A roundtable discussion offered varied insights. Staying top of mind, staying relevant, appears to be an essential tactic to remaining successful. Your restaurant's story, your branding, needs to live across your digital footprint. This is a big topic;, the use of various social media platforms is undeniably predominant. It’s not just about food anymore; it’s about identity, evolution, and dialogue with both guests and staff. The booking journey itself is a crucial piece of that story.

Reducing late cancellations and no-shows remained central to the conversation. Deposits are increasingly seen as essential, especially in Nordic cities. Whether required for all bookings or only for larger parties, they’re becoming the norm. Some joked about adding a ‘pay later’ option to curb flakiness, but the reality is more serious: deposits work, but only to a point. As guests grow used to them, their effectiveness may decline, suggesting the need for a smarter system.

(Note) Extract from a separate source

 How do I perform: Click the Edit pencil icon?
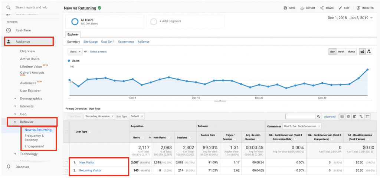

This brings us back to personalization, arguably the most powerful tool digital systems offer. The more data available, the better. All restaurateurs agree: personal touches make people come back. Addressing them by name, knowing when they last came to the restaurant, being ahead of their dietary preferences, these are small details that make a big difference. Only 33% of the owners participating in the research indicate that they use this data daily, but from the roundtable, it appears this is one of the tools that is most crucial.

The takeaway? A well-designed digital system isn’t there to replace human hospitality—it’s there to enhance it. By handling the logistics and enabling personalization, it allows restaurant teams to do what they do best: deliver warm, memorable, human experiences.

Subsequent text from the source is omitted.